_Assignment:_ The entries below are to be returned exactly. Include all of them.

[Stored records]
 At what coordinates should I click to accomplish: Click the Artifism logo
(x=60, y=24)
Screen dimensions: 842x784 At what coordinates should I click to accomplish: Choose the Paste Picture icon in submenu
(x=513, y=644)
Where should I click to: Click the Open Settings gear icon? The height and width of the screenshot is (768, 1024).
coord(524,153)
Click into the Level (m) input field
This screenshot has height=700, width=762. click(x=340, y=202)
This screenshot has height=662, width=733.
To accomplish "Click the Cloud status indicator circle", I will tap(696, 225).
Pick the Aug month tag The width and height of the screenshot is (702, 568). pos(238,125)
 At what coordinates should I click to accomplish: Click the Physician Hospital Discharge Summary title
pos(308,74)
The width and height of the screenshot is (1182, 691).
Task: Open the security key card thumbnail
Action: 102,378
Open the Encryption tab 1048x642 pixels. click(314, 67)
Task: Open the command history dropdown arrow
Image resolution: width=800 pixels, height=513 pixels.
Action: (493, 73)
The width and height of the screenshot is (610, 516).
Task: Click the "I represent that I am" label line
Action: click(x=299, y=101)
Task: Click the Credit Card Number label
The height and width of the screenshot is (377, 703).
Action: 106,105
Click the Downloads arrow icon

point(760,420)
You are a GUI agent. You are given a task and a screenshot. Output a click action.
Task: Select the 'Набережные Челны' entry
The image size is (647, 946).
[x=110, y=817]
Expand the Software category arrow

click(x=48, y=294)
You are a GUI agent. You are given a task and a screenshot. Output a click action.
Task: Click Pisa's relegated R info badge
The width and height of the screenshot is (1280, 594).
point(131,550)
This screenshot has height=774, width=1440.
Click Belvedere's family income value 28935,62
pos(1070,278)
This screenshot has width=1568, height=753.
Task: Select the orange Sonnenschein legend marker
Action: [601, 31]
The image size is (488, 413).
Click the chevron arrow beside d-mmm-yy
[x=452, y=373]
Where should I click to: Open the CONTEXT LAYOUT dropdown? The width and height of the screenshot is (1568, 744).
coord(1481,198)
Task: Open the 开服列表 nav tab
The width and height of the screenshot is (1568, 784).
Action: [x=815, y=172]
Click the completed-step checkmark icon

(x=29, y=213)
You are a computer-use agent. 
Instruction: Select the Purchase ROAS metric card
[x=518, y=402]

_Answer space:_
 At what coordinates should I click to accomplish: Click the Artifism logo
(x=60, y=24)
Screen dimensions: 842x784 At what coordinates should I click to accomplish: Choose the Paste Picture icon in submenu
(x=513, y=644)
Where should I click to: Click the Open Settings gear icon? The height and width of the screenshot is (768, 1024).
coord(524,153)
Click into the Level (m) input field
This screenshot has height=700, width=762. click(x=340, y=202)
This screenshot has height=662, width=733.
To accomplish "Click the Cloud status indicator circle", I will tap(696, 225).
Pick the Aug month tag The width and height of the screenshot is (702, 568). pos(238,125)
 At what coordinates should I click to accomplish: Click the Physician Hospital Discharge Summary title
pos(308,74)
The width and height of the screenshot is (1182, 691).
Task: Open the security key card thumbnail
Action: 102,378
Open the Encryption tab 1048x642 pixels. click(314, 67)
Task: Open the command history dropdown arrow
Image resolution: width=800 pixels, height=513 pixels.
Action: (493, 73)
The width and height of the screenshot is (610, 516).
Task: Click the "I represent that I am" label line
Action: click(x=299, y=101)
Task: Click the Credit Card Number label
The height and width of the screenshot is (377, 703).
Action: 106,105
Click the Downloads arrow icon

point(760,420)
You are a GUI agent. You are given a task and a screenshot. Output a click action.
Task: Select the 'Набережные Челны' entry
The image size is (647, 946).
[x=110, y=817]
Expand the Software category arrow

click(x=48, y=294)
You are a GUI agent. You are given a task and a screenshot. Output a click action.
Task: Click Pisa's relegated R info badge
The width and height of the screenshot is (1280, 594).
point(131,550)
This screenshot has height=774, width=1440.
Click Belvedere's family income value 28935,62
pos(1070,278)
This screenshot has width=1568, height=753.
Task: Select the orange Sonnenschein legend marker
Action: [601, 31]
The image size is (488, 413).
Click the chevron arrow beside d-mmm-yy
[x=452, y=373]
Where should I click to: Open the CONTEXT LAYOUT dropdown? The width and height of the screenshot is (1568, 744).
coord(1481,198)
Task: Open the 开服列表 nav tab
The width and height of the screenshot is (1568, 784).
Action: [x=815, y=172]
Click the completed-step checkmark icon

(x=29, y=213)
You are a computer-use agent. 
Instruction: Select the Purchase ROAS metric card
[x=518, y=402]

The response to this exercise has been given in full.